SOURCE DATA -
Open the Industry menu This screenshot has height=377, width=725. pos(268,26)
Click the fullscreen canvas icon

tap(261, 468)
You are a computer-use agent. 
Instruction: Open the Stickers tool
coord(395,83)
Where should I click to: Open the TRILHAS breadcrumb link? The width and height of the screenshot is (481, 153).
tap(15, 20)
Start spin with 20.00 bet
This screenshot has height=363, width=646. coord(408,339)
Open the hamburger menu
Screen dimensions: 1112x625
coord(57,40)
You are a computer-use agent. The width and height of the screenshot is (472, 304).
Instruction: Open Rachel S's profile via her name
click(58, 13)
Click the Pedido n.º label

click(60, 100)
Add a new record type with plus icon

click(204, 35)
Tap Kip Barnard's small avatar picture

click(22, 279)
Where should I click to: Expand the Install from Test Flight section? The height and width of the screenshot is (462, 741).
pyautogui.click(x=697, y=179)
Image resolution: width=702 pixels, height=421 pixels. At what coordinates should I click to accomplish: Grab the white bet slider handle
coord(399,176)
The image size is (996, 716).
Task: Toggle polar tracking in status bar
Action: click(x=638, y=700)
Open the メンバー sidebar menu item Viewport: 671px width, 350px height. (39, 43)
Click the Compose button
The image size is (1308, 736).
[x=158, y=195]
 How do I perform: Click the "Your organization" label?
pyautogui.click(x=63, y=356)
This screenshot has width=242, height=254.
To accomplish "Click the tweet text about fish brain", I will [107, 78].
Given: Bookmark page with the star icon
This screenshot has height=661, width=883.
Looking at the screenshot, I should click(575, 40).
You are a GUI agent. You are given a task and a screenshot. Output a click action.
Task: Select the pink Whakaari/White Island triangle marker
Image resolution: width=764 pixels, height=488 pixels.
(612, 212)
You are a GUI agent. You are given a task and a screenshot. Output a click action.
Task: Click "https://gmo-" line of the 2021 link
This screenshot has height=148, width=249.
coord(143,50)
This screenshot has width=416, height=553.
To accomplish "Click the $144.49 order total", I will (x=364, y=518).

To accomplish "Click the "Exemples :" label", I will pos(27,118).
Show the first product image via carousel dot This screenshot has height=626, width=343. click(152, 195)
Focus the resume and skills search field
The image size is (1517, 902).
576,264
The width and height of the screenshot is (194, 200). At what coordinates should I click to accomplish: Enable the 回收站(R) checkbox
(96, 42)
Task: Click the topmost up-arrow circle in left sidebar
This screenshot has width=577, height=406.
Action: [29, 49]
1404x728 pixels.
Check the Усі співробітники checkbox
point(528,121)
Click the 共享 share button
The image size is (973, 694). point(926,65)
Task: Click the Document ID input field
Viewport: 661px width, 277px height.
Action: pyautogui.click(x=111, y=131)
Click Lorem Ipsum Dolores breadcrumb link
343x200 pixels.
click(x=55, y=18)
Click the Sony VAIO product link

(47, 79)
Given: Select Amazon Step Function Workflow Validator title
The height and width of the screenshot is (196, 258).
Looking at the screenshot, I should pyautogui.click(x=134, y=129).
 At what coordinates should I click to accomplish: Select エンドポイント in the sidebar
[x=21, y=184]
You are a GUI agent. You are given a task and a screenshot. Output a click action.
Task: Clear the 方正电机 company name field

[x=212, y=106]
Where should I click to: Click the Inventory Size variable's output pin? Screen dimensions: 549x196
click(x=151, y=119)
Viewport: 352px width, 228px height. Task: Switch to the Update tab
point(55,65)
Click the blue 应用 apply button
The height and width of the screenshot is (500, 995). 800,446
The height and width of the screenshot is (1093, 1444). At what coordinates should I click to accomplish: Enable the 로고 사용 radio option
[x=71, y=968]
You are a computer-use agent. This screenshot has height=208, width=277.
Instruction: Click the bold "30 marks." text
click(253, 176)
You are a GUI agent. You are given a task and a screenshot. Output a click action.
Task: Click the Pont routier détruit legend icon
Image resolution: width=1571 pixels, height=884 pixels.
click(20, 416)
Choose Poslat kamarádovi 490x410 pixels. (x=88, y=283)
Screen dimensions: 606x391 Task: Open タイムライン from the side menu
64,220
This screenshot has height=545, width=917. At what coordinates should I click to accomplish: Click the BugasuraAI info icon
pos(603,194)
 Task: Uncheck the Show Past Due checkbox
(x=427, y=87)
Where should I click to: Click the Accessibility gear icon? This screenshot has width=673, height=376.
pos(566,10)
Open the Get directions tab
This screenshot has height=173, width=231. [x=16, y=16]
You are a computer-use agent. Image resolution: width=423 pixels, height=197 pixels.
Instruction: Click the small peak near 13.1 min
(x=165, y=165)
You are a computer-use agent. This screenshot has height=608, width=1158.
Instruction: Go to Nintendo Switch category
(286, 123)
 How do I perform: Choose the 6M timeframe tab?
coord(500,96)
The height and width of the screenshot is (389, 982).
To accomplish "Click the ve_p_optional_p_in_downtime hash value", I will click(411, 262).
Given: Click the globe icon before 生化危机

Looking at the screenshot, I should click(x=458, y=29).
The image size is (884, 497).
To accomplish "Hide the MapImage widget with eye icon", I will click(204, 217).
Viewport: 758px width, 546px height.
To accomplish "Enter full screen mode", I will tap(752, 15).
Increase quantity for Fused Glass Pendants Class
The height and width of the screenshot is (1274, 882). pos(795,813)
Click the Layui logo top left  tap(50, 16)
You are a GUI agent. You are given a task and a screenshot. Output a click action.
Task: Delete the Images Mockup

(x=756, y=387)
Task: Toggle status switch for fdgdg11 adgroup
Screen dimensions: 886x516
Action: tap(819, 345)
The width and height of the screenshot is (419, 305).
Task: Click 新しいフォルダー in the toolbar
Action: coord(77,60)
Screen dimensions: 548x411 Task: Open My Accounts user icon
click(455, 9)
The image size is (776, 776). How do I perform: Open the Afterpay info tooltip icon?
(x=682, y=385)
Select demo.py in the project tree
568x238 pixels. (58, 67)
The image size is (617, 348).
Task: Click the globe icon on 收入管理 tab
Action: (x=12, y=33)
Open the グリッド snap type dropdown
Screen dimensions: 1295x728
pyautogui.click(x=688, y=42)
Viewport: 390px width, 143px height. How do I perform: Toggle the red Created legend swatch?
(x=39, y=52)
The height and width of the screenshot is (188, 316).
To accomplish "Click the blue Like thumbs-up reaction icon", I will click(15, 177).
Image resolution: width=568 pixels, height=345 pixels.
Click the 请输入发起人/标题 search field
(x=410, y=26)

TASK DETAILS - Reproduce all of the material above line for line, with no changes.

EXERCISE OUTPUT -
Open the Industry menu This screenshot has height=377, width=725. pos(268,26)
Click the fullscreen canvas icon

tap(261, 468)
You are a computer-use agent. 
Instruction: Open the Stickers tool
coord(395,83)
Where should I click to: Open the TRILHAS breadcrumb link? The width and height of the screenshot is (481, 153).
tap(15, 20)
Start spin with 20.00 bet
This screenshot has height=363, width=646. coord(408,339)
Open the hamburger menu
Screen dimensions: 1112x625
coord(57,40)
You are a computer-use agent. The width and height of the screenshot is (472, 304).
Instruction: Open Rachel S's profile via her name
click(58, 13)
Click the Pedido n.º label

click(60, 100)
Add a new record type with plus icon

click(204, 35)
Tap Kip Barnard's small avatar picture

click(22, 279)
Where should I click to: Expand the Install from Test Flight section? The height and width of the screenshot is (462, 741).
pyautogui.click(x=697, y=179)
Image resolution: width=702 pixels, height=421 pixels. At what coordinates should I click to accomplish: Grab the white bet slider handle
coord(399,176)
The image size is (996, 716).
Task: Toggle polar tracking in status bar
Action: click(x=638, y=700)
Open the メンバー sidebar menu item Viewport: 671px width, 350px height. (39, 43)
Click the Compose button
The image size is (1308, 736).
[x=158, y=195]
 How do I perform: Click the "Your organization" label?
pyautogui.click(x=63, y=356)
This screenshot has width=242, height=254.
To accomplish "Click the tweet text about fish brain", I will [107, 78].
Given: Bookmark page with the star icon
This screenshot has height=661, width=883.
Looking at the screenshot, I should click(575, 40).
You are a GUI agent. You are given a task and a screenshot. Output a click action.
Task: Select the pink Whakaari/White Island triangle marker
Image resolution: width=764 pixels, height=488 pixels.
(612, 212)
You are a GUI agent. You are given a task and a screenshot. Output a click action.
Task: Click "https://gmo-" line of the 2021 link
This screenshot has height=148, width=249.
coord(143,50)
This screenshot has width=416, height=553.
To accomplish "Click the $144.49 order total", I will (x=364, y=518).

To accomplish "Click the "Exemples :" label", I will pos(27,118).
Show the first product image via carousel dot This screenshot has height=626, width=343. click(152, 195)
Focus the resume and skills search field
The image size is (1517, 902).
576,264
The width and height of the screenshot is (194, 200). At what coordinates should I click to accomplish: Enable the 回收站(R) checkbox
(96, 42)
Task: Click the topmost up-arrow circle in left sidebar
This screenshot has width=577, height=406.
Action: [29, 49]
1404x728 pixels.
Check the Усі співробітники checkbox
point(528,121)
Click the 共享 share button
The image size is (973, 694). point(926,65)
Task: Click the Document ID input field
Viewport: 661px width, 277px height.
Action: pyautogui.click(x=111, y=131)
Click Lorem Ipsum Dolores breadcrumb link
343x200 pixels.
click(x=55, y=18)
Click the Sony VAIO product link

(47, 79)
Given: Select Amazon Step Function Workflow Validator title
The height and width of the screenshot is (196, 258).
Looking at the screenshot, I should pyautogui.click(x=134, y=129).
 At what coordinates should I click to accomplish: Select エンドポイント in the sidebar
[x=21, y=184]
You are a GUI agent. You are given a task and a screenshot. Output a click action.
Task: Clear the 方正电机 company name field

[x=212, y=106]
Where should I click to: Click the Inventory Size variable's output pin? Screen dimensions: 549x196
click(x=151, y=119)
Viewport: 352px width, 228px height. Task: Switch to the Update tab
point(55,65)
Click the blue 应用 apply button
The height and width of the screenshot is (500, 995). 800,446
The height and width of the screenshot is (1093, 1444). At what coordinates should I click to accomplish: Enable the 로고 사용 radio option
[x=71, y=968]
You are a computer-use agent. This screenshot has height=208, width=277.
Instruction: Click the bold "30 marks." text
click(253, 176)
You are a GUI agent. You are given a task and a screenshot. Output a click action.
Task: Click the Pont routier détruit legend icon
Image resolution: width=1571 pixels, height=884 pixels.
click(20, 416)
Choose Poslat kamarádovi 490x410 pixels. (x=88, y=283)
Screen dimensions: 606x391 Task: Open タイムライン from the side menu
64,220
This screenshot has height=545, width=917. At what coordinates should I click to accomplish: Click the BugasuraAI info icon
pos(603,194)
 Task: Uncheck the Show Past Due checkbox
(x=427, y=87)
Where should I click to: Click the Accessibility gear icon? This screenshot has width=673, height=376.
pos(566,10)
Open the Get directions tab
This screenshot has height=173, width=231. [x=16, y=16]
You are a computer-use agent. Image resolution: width=423 pixels, height=197 pixels.
Instruction: Click the small peak near 13.1 min
(x=165, y=165)
You are a computer-use agent. This screenshot has height=608, width=1158.
Instruction: Go to Nintendo Switch category
(286, 123)
 How do I perform: Choose the 6M timeframe tab?
coord(500,96)
The height and width of the screenshot is (389, 982).
To accomplish "Click the ve_p_optional_p_in_downtime hash value", I will click(411, 262).
Given: Click the globe icon before 生化危机

Looking at the screenshot, I should click(x=458, y=29).
The image size is (884, 497).
To accomplish "Hide the MapImage widget with eye icon", I will click(204, 217).
Viewport: 758px width, 546px height.
To accomplish "Enter full screen mode", I will tap(752, 15).
Increase quantity for Fused Glass Pendants Class
The height and width of the screenshot is (1274, 882). pos(795,813)
Click the Layui logo top left  tap(50, 16)
You are a GUI agent. You are given a task and a screenshot. Output a click action.
Task: Delete the Images Mockup

(x=756, y=387)
Task: Toggle status switch for fdgdg11 adgroup
Screen dimensions: 886x516
Action: tap(819, 345)
The width and height of the screenshot is (419, 305).
Task: Click 新しいフォルダー in the toolbar
Action: coord(77,60)
Screen dimensions: 548x411 Task: Open My Accounts user icon
click(455, 9)
The image size is (776, 776). How do I perform: Open the Afterpay info tooltip icon?
(x=682, y=385)
Select demo.py in the project tree
568x238 pixels. (58, 67)
The image size is (617, 348).
Task: Click the globe icon on 收入管理 tab
Action: (x=12, y=33)
Open the グリッド snap type dropdown
Screen dimensions: 1295x728
pyautogui.click(x=688, y=42)
Viewport: 390px width, 143px height. How do I perform: Toggle the red Created legend swatch?
(x=39, y=52)
The height and width of the screenshot is (188, 316).
To accomplish "Click the blue Like thumbs-up reaction icon", I will click(15, 177).
Image resolution: width=568 pixels, height=345 pixels.
Click the 请输入发起人/标题 search field
(x=410, y=26)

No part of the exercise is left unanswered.